Each record below needs to be written out exactly as it appears.

Saved entries:
^^^^^^^^^^^^^^^^

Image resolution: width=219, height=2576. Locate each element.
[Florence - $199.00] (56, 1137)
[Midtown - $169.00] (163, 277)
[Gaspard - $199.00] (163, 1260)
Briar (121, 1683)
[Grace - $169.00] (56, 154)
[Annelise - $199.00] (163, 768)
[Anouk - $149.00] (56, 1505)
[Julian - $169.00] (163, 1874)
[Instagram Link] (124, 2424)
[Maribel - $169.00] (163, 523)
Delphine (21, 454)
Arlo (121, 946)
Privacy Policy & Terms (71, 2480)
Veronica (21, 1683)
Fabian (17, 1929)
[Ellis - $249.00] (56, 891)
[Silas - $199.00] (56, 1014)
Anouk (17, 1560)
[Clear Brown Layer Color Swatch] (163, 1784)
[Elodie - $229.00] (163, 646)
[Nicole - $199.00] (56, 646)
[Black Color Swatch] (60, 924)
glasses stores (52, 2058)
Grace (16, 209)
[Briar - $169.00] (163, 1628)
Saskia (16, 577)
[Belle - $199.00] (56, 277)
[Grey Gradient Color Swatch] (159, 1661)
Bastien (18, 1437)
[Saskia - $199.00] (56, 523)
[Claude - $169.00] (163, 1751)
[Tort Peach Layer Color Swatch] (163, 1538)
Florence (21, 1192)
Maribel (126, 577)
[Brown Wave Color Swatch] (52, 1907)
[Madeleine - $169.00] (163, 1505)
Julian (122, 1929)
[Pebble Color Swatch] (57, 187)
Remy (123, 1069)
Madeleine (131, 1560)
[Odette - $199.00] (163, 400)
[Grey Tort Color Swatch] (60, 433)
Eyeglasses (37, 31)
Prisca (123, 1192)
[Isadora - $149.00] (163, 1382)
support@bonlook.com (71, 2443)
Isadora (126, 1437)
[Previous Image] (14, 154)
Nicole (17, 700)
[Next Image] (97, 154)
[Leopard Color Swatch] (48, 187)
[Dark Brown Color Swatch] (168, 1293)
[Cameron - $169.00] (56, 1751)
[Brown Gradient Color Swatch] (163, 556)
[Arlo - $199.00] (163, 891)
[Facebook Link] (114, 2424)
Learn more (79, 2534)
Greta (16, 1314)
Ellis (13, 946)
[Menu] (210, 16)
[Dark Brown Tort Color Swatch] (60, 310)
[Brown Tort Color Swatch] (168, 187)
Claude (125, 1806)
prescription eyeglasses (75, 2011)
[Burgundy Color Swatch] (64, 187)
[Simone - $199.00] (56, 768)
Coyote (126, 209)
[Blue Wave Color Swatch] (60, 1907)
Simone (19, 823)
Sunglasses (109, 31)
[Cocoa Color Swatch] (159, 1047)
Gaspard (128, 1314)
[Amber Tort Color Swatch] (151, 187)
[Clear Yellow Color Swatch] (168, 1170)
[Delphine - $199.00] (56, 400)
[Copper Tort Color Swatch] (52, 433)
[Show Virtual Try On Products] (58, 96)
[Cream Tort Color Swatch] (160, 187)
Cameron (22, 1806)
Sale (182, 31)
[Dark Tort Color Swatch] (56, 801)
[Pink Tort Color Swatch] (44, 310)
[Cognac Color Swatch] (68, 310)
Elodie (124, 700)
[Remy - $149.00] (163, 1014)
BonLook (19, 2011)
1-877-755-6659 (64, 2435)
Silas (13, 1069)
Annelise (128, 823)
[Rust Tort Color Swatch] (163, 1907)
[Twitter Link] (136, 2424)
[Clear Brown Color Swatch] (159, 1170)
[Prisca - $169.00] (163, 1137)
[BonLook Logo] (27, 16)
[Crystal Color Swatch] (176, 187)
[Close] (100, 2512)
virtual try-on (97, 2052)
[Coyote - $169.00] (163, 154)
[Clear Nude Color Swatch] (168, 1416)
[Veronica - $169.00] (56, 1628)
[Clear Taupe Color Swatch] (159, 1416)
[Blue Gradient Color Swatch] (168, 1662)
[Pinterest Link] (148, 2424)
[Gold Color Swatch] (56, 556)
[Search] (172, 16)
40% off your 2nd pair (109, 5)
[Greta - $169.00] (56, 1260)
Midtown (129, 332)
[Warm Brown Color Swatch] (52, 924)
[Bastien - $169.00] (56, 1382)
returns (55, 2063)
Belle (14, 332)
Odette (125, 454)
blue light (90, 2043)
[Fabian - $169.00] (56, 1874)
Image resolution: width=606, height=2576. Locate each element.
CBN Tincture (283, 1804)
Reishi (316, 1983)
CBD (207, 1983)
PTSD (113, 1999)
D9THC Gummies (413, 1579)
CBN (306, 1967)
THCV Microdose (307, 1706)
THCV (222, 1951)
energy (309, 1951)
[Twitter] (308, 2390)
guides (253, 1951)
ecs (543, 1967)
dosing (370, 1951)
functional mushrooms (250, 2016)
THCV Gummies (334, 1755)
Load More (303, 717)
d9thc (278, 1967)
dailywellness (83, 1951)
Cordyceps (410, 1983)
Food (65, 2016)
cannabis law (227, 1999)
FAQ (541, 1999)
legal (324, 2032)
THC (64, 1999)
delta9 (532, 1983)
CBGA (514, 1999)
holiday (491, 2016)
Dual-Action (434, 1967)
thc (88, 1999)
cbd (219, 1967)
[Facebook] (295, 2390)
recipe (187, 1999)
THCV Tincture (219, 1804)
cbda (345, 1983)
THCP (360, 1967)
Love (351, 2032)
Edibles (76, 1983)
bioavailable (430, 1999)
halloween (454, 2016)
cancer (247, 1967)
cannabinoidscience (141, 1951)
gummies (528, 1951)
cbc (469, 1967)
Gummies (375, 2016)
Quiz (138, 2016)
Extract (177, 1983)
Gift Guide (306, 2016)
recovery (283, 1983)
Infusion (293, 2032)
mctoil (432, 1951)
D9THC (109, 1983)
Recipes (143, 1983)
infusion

^^^^^^^^^^^^^^^^

**Exercise result:**
Image resolution: width=219, height=2576. Locate each element.
[Florence - $199.00] (56, 1137)
[Midtown - $169.00] (163, 277)
[Gaspard - $199.00] (163, 1260)
Briar (121, 1683)
[Grace - $169.00] (56, 154)
[Annelise - $199.00] (163, 768)
[Anouk - $149.00] (56, 1505)
[Julian - $169.00] (163, 1874)
[Instagram Link] (124, 2424)
[Maribel - $169.00] (163, 523)
Delphine (21, 454)
Arlo (121, 946)
Privacy Policy & Terms (71, 2480)
Veronica (21, 1683)
Fabian (17, 1929)
[Ellis - $249.00] (56, 891)
[Silas - $199.00] (56, 1014)
Anouk (17, 1560)
[Clear Brown Layer Color Swatch] (163, 1784)
[Elodie - $229.00] (163, 646)
[Nicole - $199.00] (56, 646)
[Black Color Swatch] (60, 924)
glasses stores (52, 2058)
Grace (16, 209)
[Briar - $169.00] (163, 1628)
Saskia (16, 577)
[Belle - $199.00] (56, 277)
[Grey Gradient Color Swatch] (159, 1661)
Bastien (18, 1437)
[Saskia - $199.00] (56, 523)
[Claude - $169.00] (163, 1751)
[Tort Peach Layer Color Swatch] (163, 1538)
Florence (21, 1192)
Maribel (126, 577)
[Brown Wave Color Swatch] (52, 1907)
[Madeleine - $169.00] (163, 1505)
Julian (122, 1929)
[Pebble Color Swatch] (57, 187)
Remy (123, 1069)
Madeleine (131, 1560)
[Odette - $199.00] (163, 400)
[Grey Tort Color Swatch] (60, 433)
Eyeglasses (37, 31)
Prisca (123, 1192)
[Isadora - $149.00] (163, 1382)
support@bonlook.com (71, 2443)
Isadora (126, 1437)
[Previous Image] (14, 154)
Nicole (17, 700)
[Next Image] (97, 154)
[Leopard Color Swatch] (48, 187)
[Dark Brown Color Swatch] (168, 1293)
[Cameron - $169.00] (56, 1751)
[Brown Gradient Color Swatch] (163, 556)
[Arlo - $199.00] (163, 891)
[Facebook Link] (114, 2424)
Learn more (79, 2534)
Greta (16, 1314)
Ellis (13, 946)
[Menu] (210, 16)
[Dark Brown Tort Color Swatch] (60, 310)
[Brown Tort Color Swatch] (168, 187)
Claude (125, 1806)
prescription eyeglasses (75, 2011)
[Burgundy Color Swatch] (64, 187)
[Simone - $199.00] (56, 768)
Coyote (126, 209)
[Blue Wave Color Swatch] (60, 1907)
Simone (19, 823)
Sunglasses (109, 31)
[Cocoa Color Swatch] (159, 1047)
Gaspard (128, 1314)
[Amber Tort Color Swatch] (151, 187)
[Clear Yellow Color Swatch] (168, 1170)
[Delphine - $199.00] (56, 400)
[Copper Tort Color Swatch] (52, 433)
[Show Virtual Try On Products] (58, 96)
[Cream Tort Color Swatch] (160, 187)
Cameron (22, 1806)
Sale (182, 31)
[Dark Tort Color Swatch] (56, 801)
[Pink Tort Color Swatch] (44, 310)
[Cognac Color Swatch] (68, 310)
Elodie (124, 700)
[Remy - $149.00] (163, 1014)
BonLook (19, 2011)
1-877-755-6659 (64, 2435)
Silas (13, 1069)
Annelise (128, 823)
[Rust Tort Color Swatch] (163, 1907)
[Twitter Link] (136, 2424)
[Clear Brown Color Swatch] (159, 1170)
[Prisca - $169.00] (163, 1137)
[BonLook Logo] (27, 16)
[Crystal Color Swatch] (176, 187)
[Close] (100, 2512)
virtual try-on (97, 2052)
[Coyote - $169.00] (163, 154)
[Clear Nude Color Swatch] (168, 1416)
[Veronica - $169.00] (56, 1628)
[Clear Taupe Color Swatch] (159, 1416)
[Blue Gradient Color Swatch] (168, 1662)
[Pinterest Link] (148, 2424)
[Gold Color Swatch] (56, 556)
[Search] (172, 16)
40% off your 2nd pair (109, 5)
[Greta - $169.00] (56, 1260)
Midtown (129, 332)
[Warm Brown Color Swatch] (52, 924)
[Bastien - $169.00] (56, 1382)
returns (55, 2063)
Belle (14, 332)
Odette (125, 454)
blue light (90, 2043)
[Fabian - $169.00] (56, 1874)
Image resolution: width=606, height=2576. Locate each element.
CBN Tincture (283, 1804)
Reishi (316, 1983)
CBD (207, 1983)
PTSD (113, 1999)
D9THC Gummies (413, 1579)
CBN (306, 1967)
THCV Microdose (307, 1706)
THCV (222, 1951)
energy (309, 1951)
[Twitter] (308, 2390)
guides (253, 1951)
ecs (543, 1967)
dosing (370, 1951)
functional mushrooms (250, 2016)
THCV Gummies (334, 1755)
Load More (303, 717)
d9thc (278, 1967)
dailywellness (83, 1951)
Cordyceps (410, 1983)
Food (65, 2016)
cannabis law (227, 1999)
FAQ (541, 1999)
legal (324, 2032)
THC (64, 1999)
delta9 (532, 1983)
CBGA (514, 1999)
holiday (491, 2016)
Dual-Action (434, 1967)
thc (88, 1999)
cbd (219, 1967)
[Facebook] (295, 2390)
recipe (187, 1999)
THCV Tincture (219, 1804)
cbda (345, 1983)
THCP (360, 1967)
Love (351, 2032)
Edibles (76, 1983)
bioavailable (430, 1999)
halloween (454, 2016)
cancer (247, 1967)
cannabinoidscience (141, 1951)
gummies (528, 1951)
cbc (469, 1967)
Gummies (375, 2016)
Quiz (138, 2016)
Extract (177, 1983)
Gift Guide (306, 2016)
recovery (283, 1983)
Infusion (293, 2032)
mctoil (432, 1951)
D9THC (109, 1983)
Recipes (143, 1983)
infusion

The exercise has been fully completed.